With the city of
Cincinnati facing a $50.4 million deficit next year, the city's top
administrator is recommending City Council end a property tax
rollback that's been in effect since 1999. Even eliminating the
rollback, however, won't prevent some cuts in city services.
The deficit estimate is considerably larger than the $30 million amount predicted by the city's budget director three weeks ago.
City Council is expected to make a decision on a rollback by next week, before the group recesses for a summer break. The city's tax rate must be set by mid-July, when a tentative budget — known as a “tax budget” — is due to the state.
City Manager Milton Dohoney Jr. outlined the fiscal problems confronting council in a 40-page budget document given to members June 4.
“In order to address the $50.4 million structural budget shortfall in 2011 shown in the General Fund forecast, service delivery will be impacted,” Dohoney wrote. “Revenues from the restoration of the 6.1 mill level could be used to reduce the level of service cuts in the General Fund. For instance, it could reduce the ultimate number of sworn positions that could be laid off in 2011.
“It is the administration's position that if City Council restored the property tax millage to the full 6.1 mills, then the $8.87 million generated should be used to save the jobs of approximately 110 police officers."
Cincinnati's current property tax millage is 9.82 mills, which includes 5.36 mills for debt service and 4.46 mills for the General Fund's operating budget.
The city charter authorizes a millage rate for the operating budget of up to 6.1 mills without a vote. Since 1999, however, some council members have successfully pushed to roll back the rate to offset increases in property values and keep the level of taxes paid by property owners steady from one year to the next.
Most cities and counties routinely roll back property tax rates, but Cincinnati charged the maximum rate for more than four decades until the practice was challenged by then-Councilman Phil Heimlich, a Republican.
With the rollback, the owner of a $100,000 home saves about $15 annually in taxes.
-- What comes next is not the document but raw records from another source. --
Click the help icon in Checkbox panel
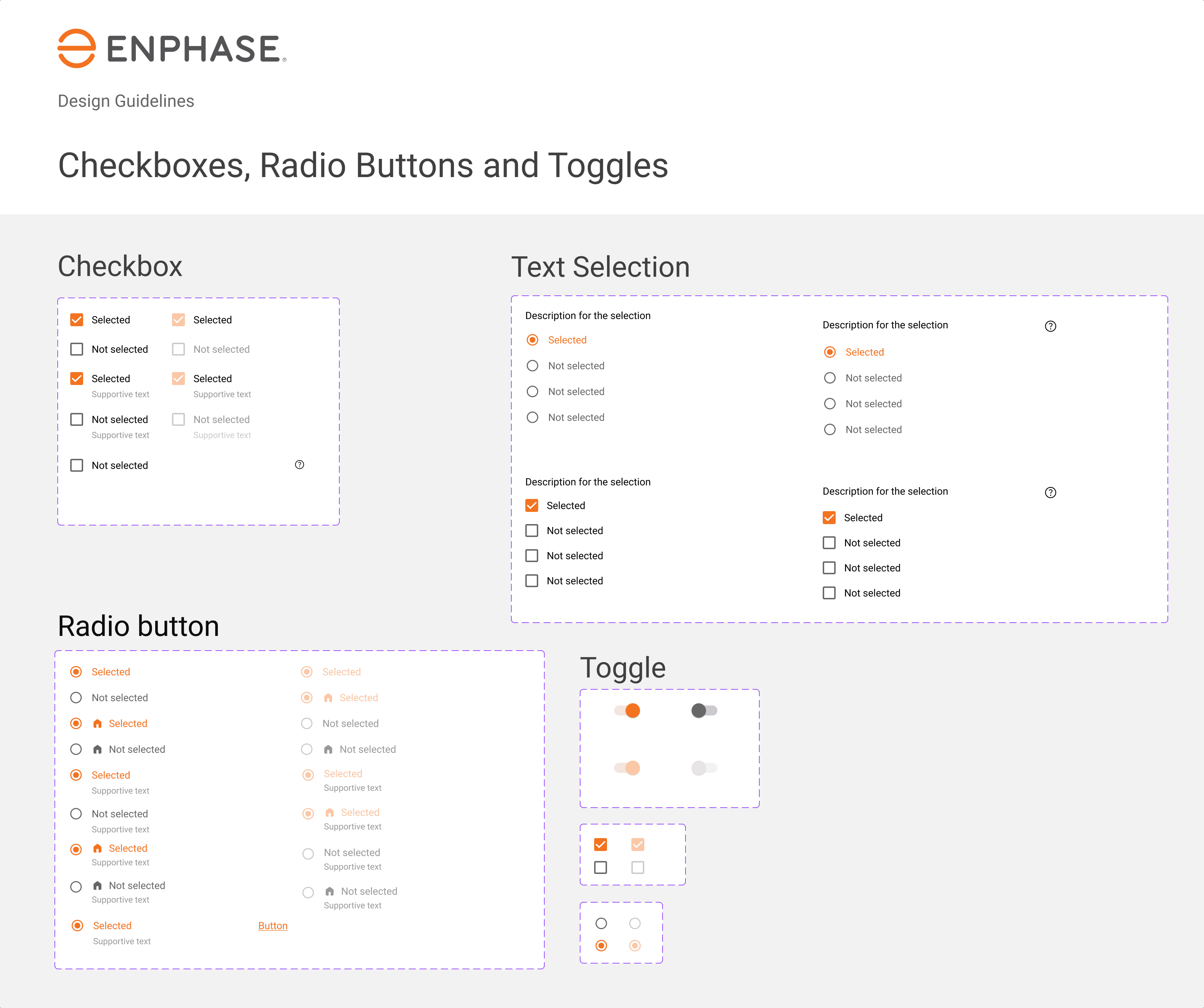1204x1008 pixels. pos(299,465)
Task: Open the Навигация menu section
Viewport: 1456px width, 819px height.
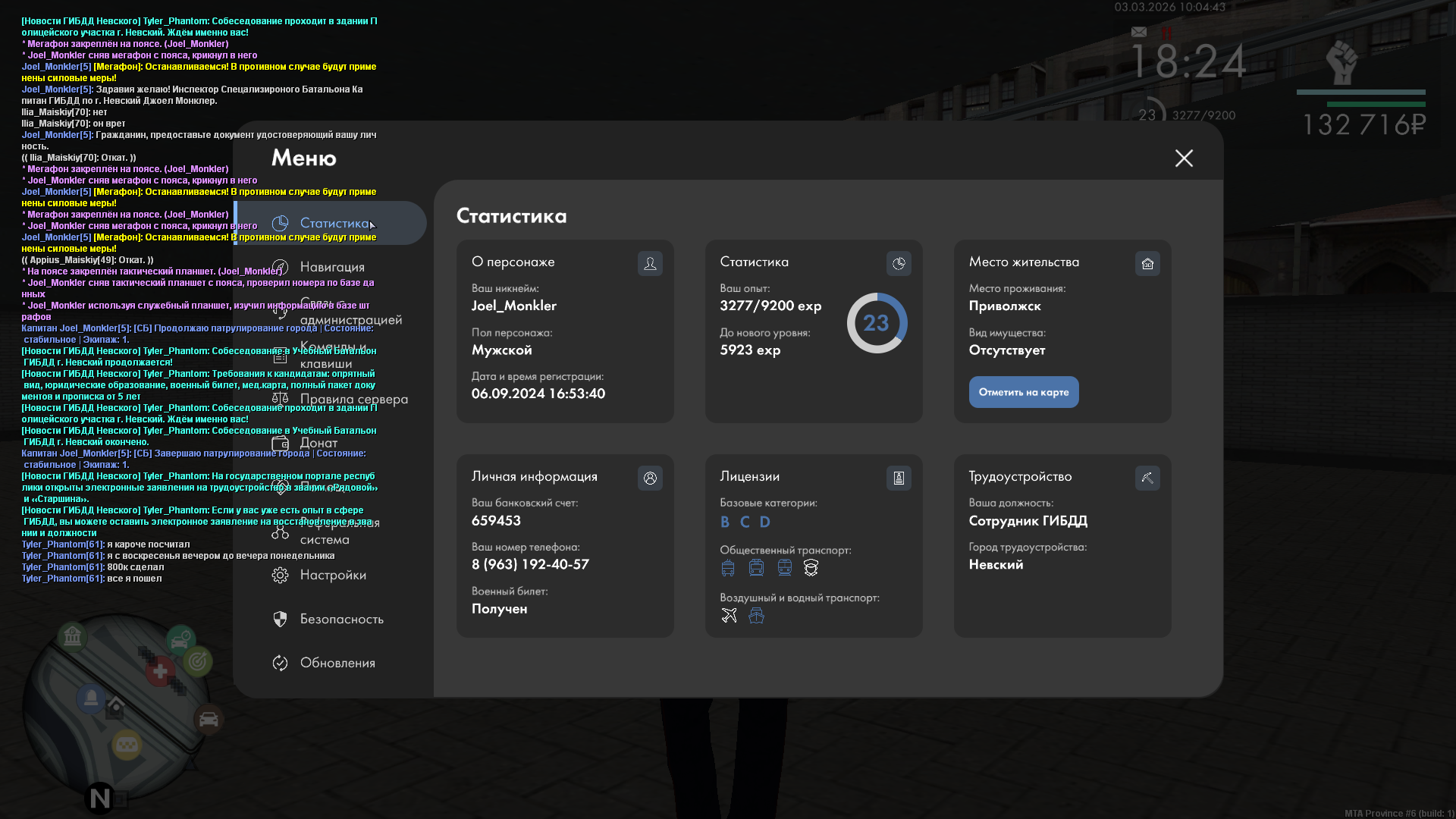Action: pyautogui.click(x=332, y=267)
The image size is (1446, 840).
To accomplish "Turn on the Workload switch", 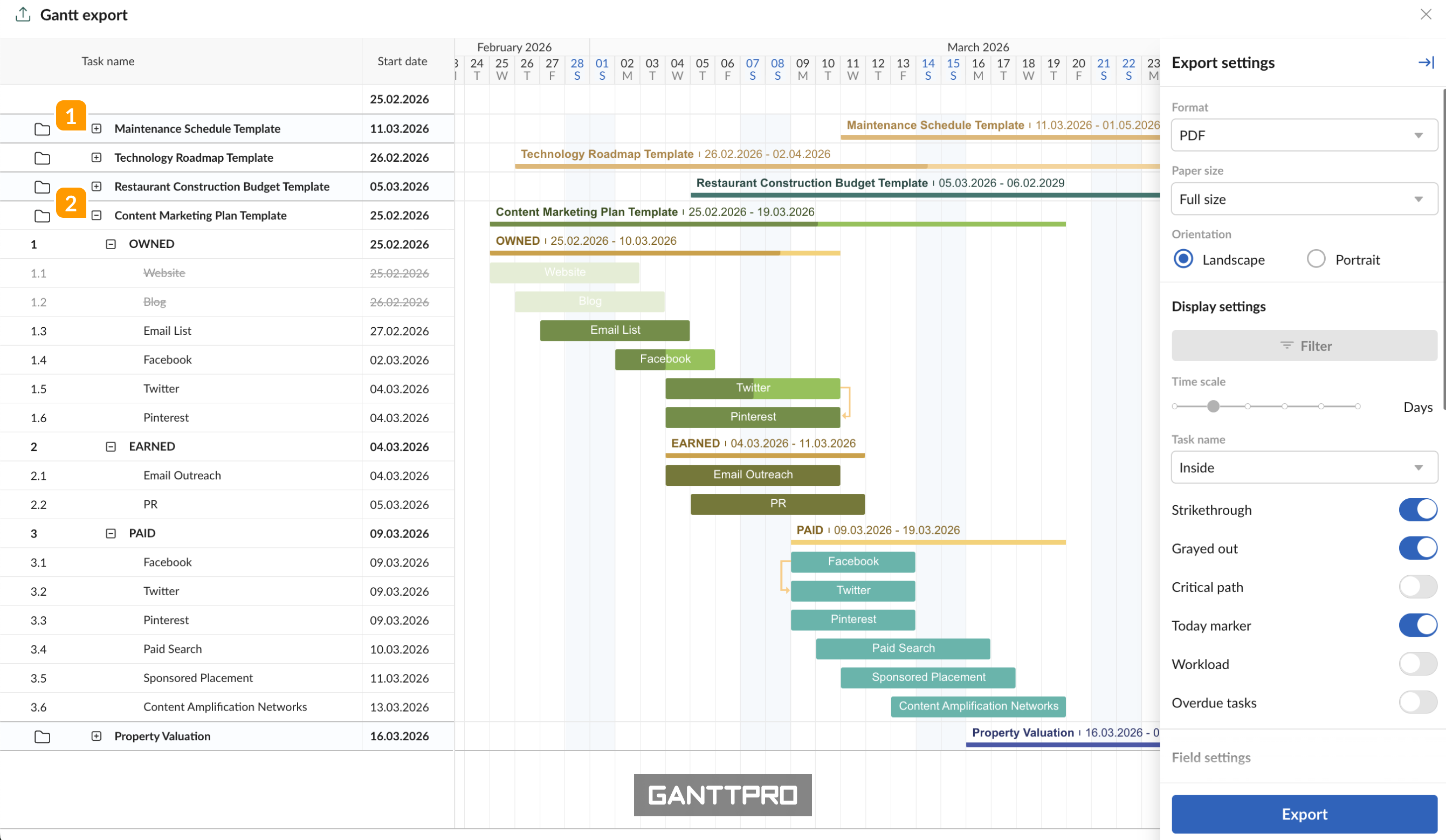I will click(x=1417, y=664).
Rollback opponents say the modest savings aren't significant compared with the rollback's cumulative impact on the budget.
Based on the voting records of incumbents and previous comments made in public forums, it's believed council could be split 4-4 on the rollback, with Republican Charlie Winburn providing the swing vote.
The property tax is the third-largest revenue source in the city's budget, providing 8.7 percent of the General Fund's revenue this year.
Cincinnati's 2.1 percent income tax is the largest source, providing 64.4 percent of the General Fund's revenue; revenue that the city shares with the state of Ohio — including the estate tax — is the second-largest source, providing 12 percent.
Meanwhile, Dohoney's document also makes estimates about future staffing levels of the Police and Fire Departments and how many personnel will leave due to the Deferred Retirement Option Program (DROP). Under the program, police officers and firefighters can maximize their pension benefits by sticking around until they become fully vested.
For example, as CityBeat reported in February 2009, Police Chief Thomas Streicher Jr. becomes fully vested in 2011. Shortly after Streicher appeared today on Bill Cunningham's talk show, WLW (700 AM) reported that Streicher will retire in March 2011, although the city's spokeswoman had no comment.
Dohoney estimates that the Police Department will begin 2011 with a staffing level of 1,066 sworn personnel and end the year with 1,020 if no budget cuts are made. Of the number departing, 34 would leave under DROP and 12 due to normal attrition.
The Police Department's ending number is 113 positions under the council-authorized maximum level of 1,133 sworn personnel. The amount can't fall below 946 positions in order to comply with a federal grant accepted by the city in 2009; if so, the grant must be repaid. (The grant prevented the layoffs of 50 officers.)
That means up to 74 officers potentially could be laid off to help avoid a deficit. Council, however, has generally indicated it prefers other cuts rather than laying off officers.
If no police recruit classes are held in 2012, the department would end that year with 979 sworn positions. Dohoney recommends holding one recruit class, though, to ensure the 2013 staffing level doesn't fall below the minimum required by the grant.
The Fire Department is estimated to begin 2011 with 826 sworn personnel and end the year with 778 unless federal grants are won. Of the number departing, 35 will leave under DROP and 13 due to normal attrition.
Estimated retirements under DROP will the city to make a $3.3 million lump sum payment for police departures and $1.5 million for fire departures.
Of that amount, $929,000 will be paid to Streicher upon retirement and $905,000 to Fire Chief Robert Wright when he likely retires next year.
Dohoney's document also mentions potential revenue generated by the new casino that will be built at Broadway Commons. The local casino is expected to be completed and open in 2012, but the city won't receive the full amount of a tax on gross casino revenues until all four Ohio casinos are operational.
A consultant estimates the city will receive $19.2 million in 2013 and $20.4 million in 2014.